Shrestha got interested in the Best Warrior competition after returning from Afghanistan to Fort Bragg last fall.

“I asked my squad leader: ‘Give me the chance to compete for soldier of the month, soldier of the quarter,’ ” Shrestha said. “I just asked for a chance, and I kept performing better, and I kept winning.”

Always a runner, he had to step up his physical training. He also began studying the Constitution and military history and doctrine, and he memorized Army regulations and standards. He made flash cards that his wife, Elisha, used to test him constantly. All along, he said, his colleagues cheered him on and helped him find the time to study.

“This is extremely difficult to do,” said Sgt. Jason Rogers, the senior quartermaster in Group Service Support Company, Group Support Battalion, Shrestha’s unit. “He’s a group leader, so he has regular tasks he has to do, and he has to deal with any issues with his soldiers in the motor pool he’s assigned to. Then he has a ton of stuff to study, and he has to get ready physically.
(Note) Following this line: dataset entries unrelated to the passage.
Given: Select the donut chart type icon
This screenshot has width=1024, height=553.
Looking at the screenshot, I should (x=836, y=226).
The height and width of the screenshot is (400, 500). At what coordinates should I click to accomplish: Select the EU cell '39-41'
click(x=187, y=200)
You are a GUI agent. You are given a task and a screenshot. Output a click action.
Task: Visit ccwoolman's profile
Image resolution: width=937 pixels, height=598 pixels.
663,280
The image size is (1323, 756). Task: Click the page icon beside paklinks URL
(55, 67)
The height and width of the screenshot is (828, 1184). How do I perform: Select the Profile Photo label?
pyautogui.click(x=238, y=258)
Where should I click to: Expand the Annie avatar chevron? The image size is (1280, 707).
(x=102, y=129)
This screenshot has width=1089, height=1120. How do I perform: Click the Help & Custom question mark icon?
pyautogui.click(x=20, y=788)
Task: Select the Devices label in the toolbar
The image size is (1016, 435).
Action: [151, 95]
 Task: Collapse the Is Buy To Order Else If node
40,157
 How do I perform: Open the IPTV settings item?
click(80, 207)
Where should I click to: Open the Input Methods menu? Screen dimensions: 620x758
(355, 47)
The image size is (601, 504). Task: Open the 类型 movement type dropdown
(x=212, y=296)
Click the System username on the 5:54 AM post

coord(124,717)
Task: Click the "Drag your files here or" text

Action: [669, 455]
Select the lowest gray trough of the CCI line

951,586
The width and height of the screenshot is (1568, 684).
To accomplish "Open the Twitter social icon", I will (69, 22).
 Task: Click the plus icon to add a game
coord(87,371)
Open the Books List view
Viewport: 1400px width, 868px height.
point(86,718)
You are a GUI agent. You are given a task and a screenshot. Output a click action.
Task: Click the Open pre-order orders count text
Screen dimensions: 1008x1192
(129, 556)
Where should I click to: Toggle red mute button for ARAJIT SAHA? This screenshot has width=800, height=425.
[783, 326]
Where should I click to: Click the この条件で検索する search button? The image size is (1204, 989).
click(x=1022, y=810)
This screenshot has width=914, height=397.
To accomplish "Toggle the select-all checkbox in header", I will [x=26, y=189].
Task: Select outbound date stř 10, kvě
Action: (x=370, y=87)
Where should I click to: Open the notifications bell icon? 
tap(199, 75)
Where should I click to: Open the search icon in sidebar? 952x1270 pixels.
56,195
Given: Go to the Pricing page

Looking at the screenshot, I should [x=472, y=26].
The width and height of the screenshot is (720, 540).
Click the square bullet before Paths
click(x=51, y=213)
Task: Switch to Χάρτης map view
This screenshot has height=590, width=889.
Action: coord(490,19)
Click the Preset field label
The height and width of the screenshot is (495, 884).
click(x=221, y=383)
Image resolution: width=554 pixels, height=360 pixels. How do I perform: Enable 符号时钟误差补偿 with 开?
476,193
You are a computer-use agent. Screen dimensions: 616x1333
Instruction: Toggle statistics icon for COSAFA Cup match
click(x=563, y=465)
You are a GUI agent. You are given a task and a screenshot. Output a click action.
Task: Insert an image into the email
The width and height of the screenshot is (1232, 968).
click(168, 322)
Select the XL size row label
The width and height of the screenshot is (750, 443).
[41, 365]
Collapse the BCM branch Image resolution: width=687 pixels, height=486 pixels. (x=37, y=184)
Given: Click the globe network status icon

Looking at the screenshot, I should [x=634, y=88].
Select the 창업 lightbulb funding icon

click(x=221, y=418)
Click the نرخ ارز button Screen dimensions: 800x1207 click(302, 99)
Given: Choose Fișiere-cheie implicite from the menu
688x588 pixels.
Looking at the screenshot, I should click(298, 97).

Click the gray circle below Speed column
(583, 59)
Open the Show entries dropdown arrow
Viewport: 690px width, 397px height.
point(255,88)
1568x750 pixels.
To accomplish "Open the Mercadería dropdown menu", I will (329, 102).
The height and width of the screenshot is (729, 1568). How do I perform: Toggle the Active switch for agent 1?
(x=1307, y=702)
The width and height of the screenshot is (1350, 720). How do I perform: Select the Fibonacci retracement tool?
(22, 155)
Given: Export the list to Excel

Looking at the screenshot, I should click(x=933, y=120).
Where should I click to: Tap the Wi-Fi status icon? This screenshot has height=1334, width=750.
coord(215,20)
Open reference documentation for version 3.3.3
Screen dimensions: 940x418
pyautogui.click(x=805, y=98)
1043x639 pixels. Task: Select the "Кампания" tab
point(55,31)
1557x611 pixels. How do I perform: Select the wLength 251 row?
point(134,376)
“It’s not one of those situations where they say, ‘We’re removing all your other responsibilities.’ ”

Best Warrior competition started on Oct. 14, as soon as the soldiers arrived at Fort Lee. Their first test was a proper military inventory of all the gear they were assigned for the event. For the next four days, everything they did and said was judged against military procedure and protocol.

The first night, Shrestha said, competitors were awakened by a call from one of their soldiers who had a scripted problem – an incident of sexual harassment, for example – and judges watched to see how each competitor responded. They had written exams to demonstrate their Army knowledge. They ran two miles and did sit-ups and other physical tests. They did land-navigation exercises in the woods during the day, and in town at night. They were awakened the second night to a simulated enemy attack with mass casualties where they had to perform first aid. They had to search for insurgents and detain them in mock-up villages populated with role-players. They worked their way through an obstacle course while carrying out a casualty and returning fire. They searched for IEDs.

In between, they each had three soldiers assigned to train at any opportunity.

The event ended with a board exam, with each soldier facing a panel of six senior sergeants from across the Army, including Raymond F. Chandler III, the current sergeant major of the Army.

Through it all, Shrestha said, judges never told competitors how they were doing.

“They want you to give 100 percent all the time,” he said.

The winner wasn’t announced until last Monday at the annual meeting of the Association of the United States Army, which sponsors the Soldier of the Year and NCO of the Year competition. Up to that moment, Shrestha said, “Anybody could win.”

Shrestha said he plans to make a career of the Army, and hopes to get Special Forces training.

Rogers, who traveled to Fort Lee with Shrestha and was there in Washington when he was announced the winner, said Shrestha faced some tough, smart soldiers in the competition.

“He’s had to overcome some obstacles,” Rogers said. “When he came to this country, he didn’t even speak English all that well. For him to do what he did in such a short time, I think it’s an inspiration to his peers.”